What I mean by this is that violence for both Bond and Kane emerges from emotion, from relatable human expression, despair in the case of Bond, love in the case of Kane.
But in the programatic and almost parodic violence of the recent production of "Cleansed," I could detect little love, little of the core of Kane's play, which was manipulated into a boring orgy of violence without a beating heart.
In "Dea," by contrast, every character feels recognisably human, driven by relatable passions, even whilst the most grotesque acts of violence are perpetrated. Consequently, when the production works, it feels like a cocktail of truth, rather than one of empty didacticism.

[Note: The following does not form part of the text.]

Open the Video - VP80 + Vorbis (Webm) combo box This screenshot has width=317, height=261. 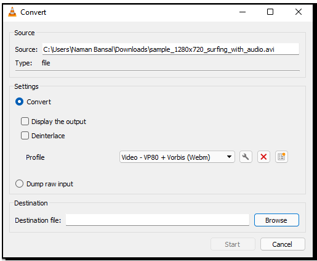(177, 157)
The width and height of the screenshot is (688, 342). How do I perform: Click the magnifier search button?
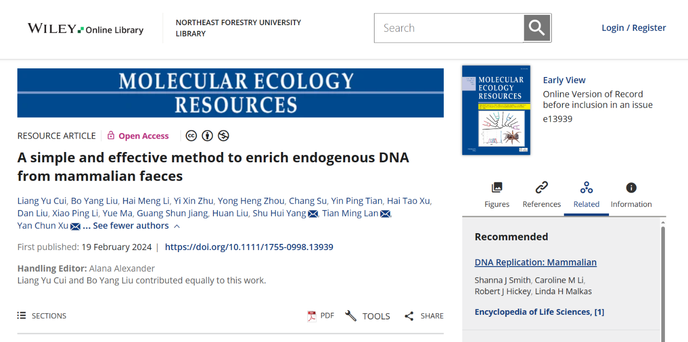click(x=537, y=28)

It didn't always work for me, hampered by some variable acting and some insistent cliches. The play is in three acts, separated by two intervals, with each act better than the last. The structure is similar to "Big and Small (Gross und Klein)" by Botho Strauss, in which a character meanders through different landscapes and milieus, finding rejection and despair. But where Strauss' Lotte, all superego, (played by Cate Blanchett at the Barbican) bore her suffering with grace, Bond's Dea, all id, (played by Helen Bang) resorts to violence.
Some spoilers follow. . .
In the first act landscape of "Home," we start where Euripides' play ended, with Dea smothering her children. Bond establishes a cliched pattern of how the id asserts itself to solve psychic stress: unhappy men rape people, unhappy women kill people. Dea's unhappiness with her husband leads her to kill her children, his unhappy reaction is to rape her, which leads to her having more children, one of whom is unhappy with her, growing up, so rapes her, leaving her unhappy with him, so. . . well, you can guess. This act failed to surprise, but Bond did establish the point that violence breeds violence;
In Act 2, Dea wanders into a landscape of "war." Here our 30 strong audience was depleted when a troupe of 5 twenty something females, gasping and covering their eyes, left en-masse after witnessing scenes of gang-rape and full frontal male masturbation of flaccid penises. Inspired by Abu Graib and the like, Bond suggested rape might be elevated into an "official" male response to "terrorism," a way of defiling the religious beliefs of "the enemy;"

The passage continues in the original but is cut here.